Tuning¶
The tuning module wraps sklearn's GridSearchCV and RandomizedSearchCV with temporal cross-validation defaults that prevent look-ahead bias. It enforces walk-forward validation by default, ensuring that hyperparameter selection respects the time-series nature of financial data.
Overview¶
Hyperparameter tuning for portfolio optimization requires special care: standard k-fold CV would use future returns to select parameters, introducing look-ahead bias. The tuning module addresses this by coupling sklearn's search algorithms with temporal cross-validation from the validation module.
Because the portfolio pipeline is a single sklearn Pipeline object, all nested parameters are accessible via the double-underscore __ notation (e.g., "optimizer__l2_coef", "drop_correlated__threshold").
Grid Search¶
Exhaustive search over a specified parameter grid with temporal CV.
Configuration¶
from optimizer.tuning import GridSearchConfig
from optimizer.validation import WalkForwardConfig
from optimizer.scoring import ScorerConfig
config = GridSearchConfig(
cv_config=WalkForwardConfig.for_quarterly_rolling(),
scorer_config=ScorerConfig.for_sharpe(),
n_jobs=None,
return_train_score=False,
)
| Field | Type | Default | Description |
|---|---|---|---|
cv_config |
WalkForwardConfig |
default (quarterly rolling) | Temporal cross-validation strategy |
scorer_config |
ScorerConfig |
default (Sharpe ratio) | Portfolio scoring function |
n_jobs |
int or None |
None |
Parallel jobs; -1 uses all cores |
return_train_score |
bool |
False |
Compute training scores (slower) |
Presets¶
| Preset | CV Config | n_jobs | Description |
|---|---|---|---|
for_quick_search() |
Monthly rolling | -1 | Fast evaluation, all cores |
for_thorough_search() |
Quarterly expanding | -1 | Comprehensive with train scores |
Randomized Search¶
Samples parameter configurations from specified distributions rather than exhaustive enumeration.

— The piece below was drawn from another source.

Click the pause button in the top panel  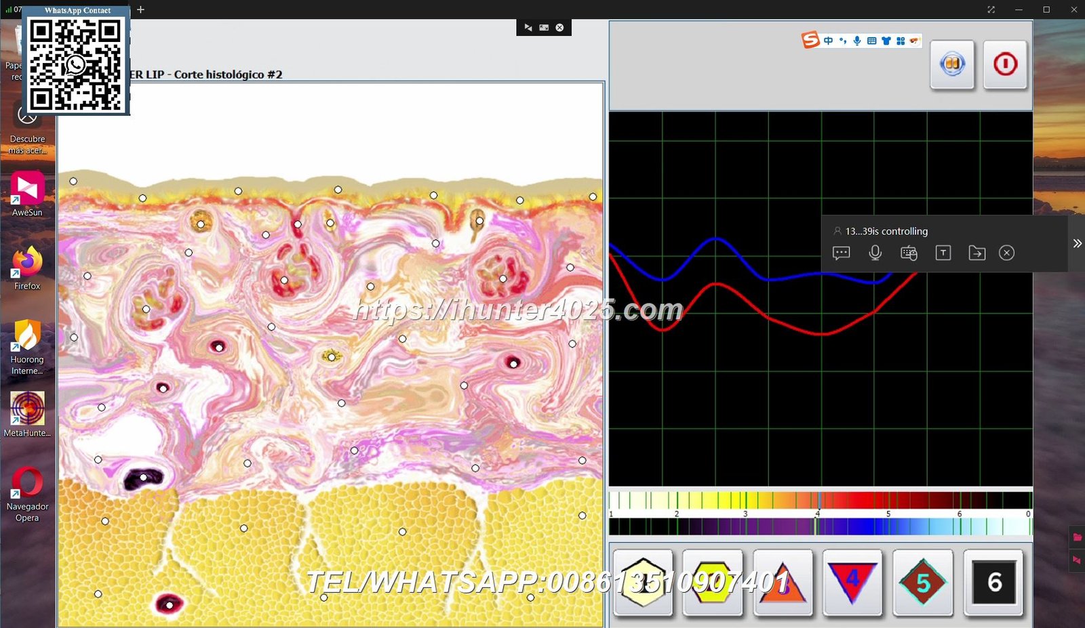pyautogui.click(x=952, y=64)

Preferred when the parameter space is large or continuous.
Configuration¶
from optimizer.tuning import RandomizedSearchConfig
config = RandomizedSearchConfig(
n_iter=50,
cv_config=WalkForwardConfig.for_quarterly_rolling(),
scorer_config=ScorerConfig.for_sharpe(),
n_jobs=None,
random_state=42,
return_train_score=False,
)
| Field | Type | Default | Description |
|---|---|---|---|
n_iter |
int |
50 | Number of random parameter samples |
cv_config |
WalkForwardConfig |
default | Temporal CV strategy |
scorer_config |
ScorerConfig |
default (Sharpe) | Scoring function |
n_jobs |
int or None |
None |
Parallel jobs |
random_state |
int or None |
None |
Seed for reproducibility |
return_train_score |
bool |
False |
Compute training scores |
Presets¶
| Preset | n_iter | CV Config | Description |
|---|---|---|---|
for_quick_search(20) |
20 | Monthly rolling | Fast random sampling |
for_thorough_search(100) |
100 | Quarterly expanding | Comprehensive search |
Nested Parameter Addressing¶
The sklearn Pipeline flattens all transformer and optimizer parameters, making them tunable via the double-underscore __ notation. The step names come from build_portfolio_pipeline():
validate__max_abs_return
outliers__winsorize_threshold
outliers__remove_threshold
impute__sector_mapping
drop_correlated__threshold
optimizer__risk_measure
optimizer__l2_coef
optimizer__prior_estimator__mu_estimator__alpha
Discovering tunable parameters¶
from optimizer.pipeline import build_portfolio_pipeline
from optimizer.optimization import MeanRiskConfig, build_mean_risk
optimizer = build_mean_risk(MeanRiskConfig.for_max_sharpe())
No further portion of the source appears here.